I know that Tate, who appears outwardly typical in appearance, just, well, isn’t. His brain works in mysterious ways.
When our Tater Tot is excited, he flaps and volume control goes out the window. When he’s anxious, he paces, he flaps, he pulls his underwear waistband, he emits some odd sounds…a mix between a hum and a pained cry. So, yeah, not “typical”.
We walk the fine line that so many who live with Autism do…the one between encouraging more socially acceptable behaviors and allowing your child/brother/nephew/grandson just be himself.
Our family knows that this is Tate. It’s who he is, and how he reacts. We all, 2.5 y.o. Cole included, know how to talk Tate down from his anxiety. We all know which stims work best when…and we are starting to decode his scripts…even Jake, who has language issues himself, knows that Tate’s scripts mean something.

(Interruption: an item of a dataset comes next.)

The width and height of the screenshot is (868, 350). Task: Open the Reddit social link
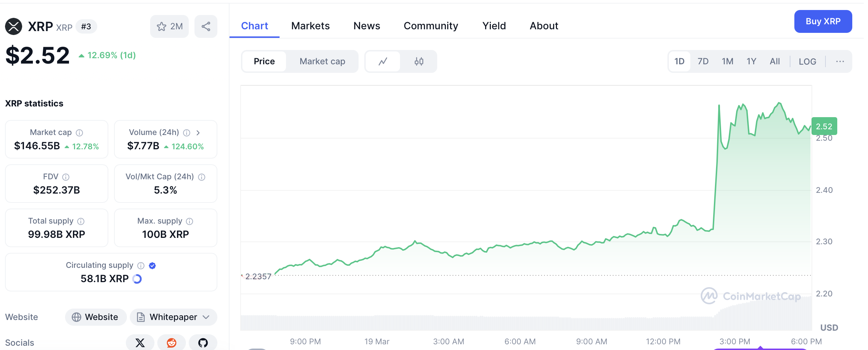tap(172, 343)
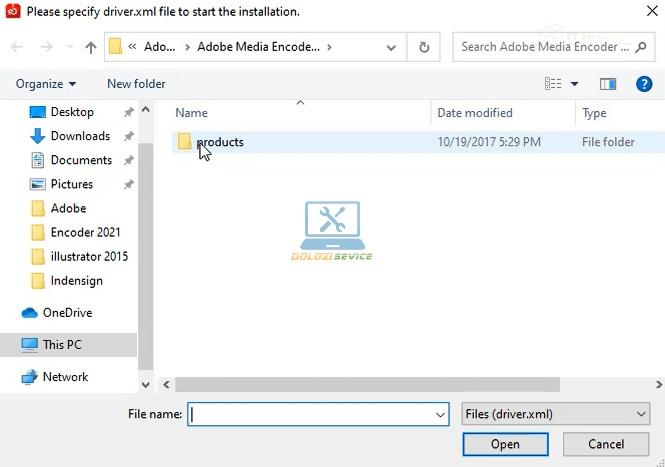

I have been preparing myself for the inevitable. The questions from kids in the neighborhood, at church, at the store, at the park….why does he do THAT? However, last night, as my boys frolicked in the Summer-ness outside, I felt blindsided.

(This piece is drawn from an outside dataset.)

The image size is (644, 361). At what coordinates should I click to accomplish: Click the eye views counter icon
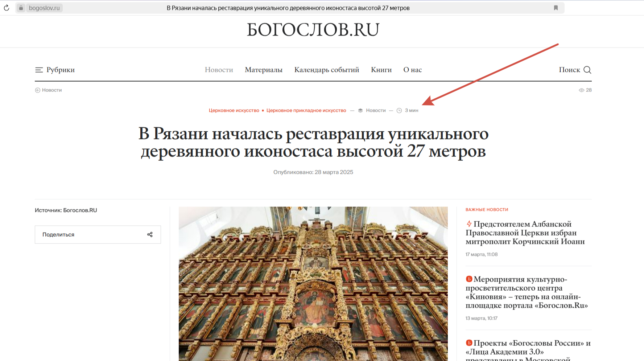tap(581, 90)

We were outside with two neighbor families. The one family has a daughter Jake’s age, and 2 sons, each a year behind my two younger boys. The other family has a 3 y.o. daughter and infant son. The kids had been chasing each other through the yards and the cul-de-sac out front. They were all having so much fun. And Tate? He was keeping up, having fun and, loving being in the thick of things.
Somehow we ended up in our neighbor’s back yard. They have a small playset (since it’s only their 3 y.o. who plays out there currently), which has one toddler swing and a regular swing. The older neighbor girl, the one Jake’s age, began to swing on it. Cole was in the toddler swing.
Tate ran toward us. He made a beeline for the regular swing. He started to flap. I could see the anxiety catch up with him. Between the 7 kids roaming around, and Tate’s desire to swing on the unavailable swing, his inability to cope became obvious. He lost his words, and the emotions took over. He flapped. He paced. He made that noise.
Me: It’s ok, Tater. You can have a turn soon. She’ll let you swing when she’s done.
Tate: hruuuahhhuuuh. I’m fine. Huuurrmm. Huuurrmm. (Flap, flap, flap)
Me: Settle down, sweetie. It’s ok. (I reached out and gave a deep pressure hug.)
Tate: I’m fine (his script) (Flap, flap, flap)
A: Mrs. Hope, why does he do that?
Me: The flapping?
A: Yes. Why?
Me: (hoping the panic didn’t show on my face) Well, A, Tate reacts to anxiety differently than we do. Like, when we get excited, or really, really want something, but aren’t sure we’ll get it and we just wring our hands or think things quietly in our heads, well, Tate shows that feeling with his hands and feet. We might feel that way, but we do it inside, where Tate puts it out there.
Me: It’s not bad or anything…just a different way of handling his emotions.
A: Yeah, I guess. (Gets off the swing.) Hey, bud, you can use this now.
Me: Thanks, A.
A: Sure. He really wants it more than I do….
Aaaannndddd, exhale. I am very lucky that one of my first explanations was to a girl who is (1) very mature for her age, and (2) fairly understanding of younger kids. I am sure she had more questions for her mom later, but she was content with my explanation for the time being…
Now to refine my explanation for future questions, looks, and judgements…
By the way, while we discuss Autism in our house, we really haven’t said much to other kids. Tate has never asked, and if I tell him, I don’t know how much sinks in. Jake asked once, but then he was like, oh, that’s Tater.
Our friends know, but never ask if we want to talk to their kids about it…and I never know if I should bust into a lesson about neuro-diversity.
Sometimes this parenting gig is hard!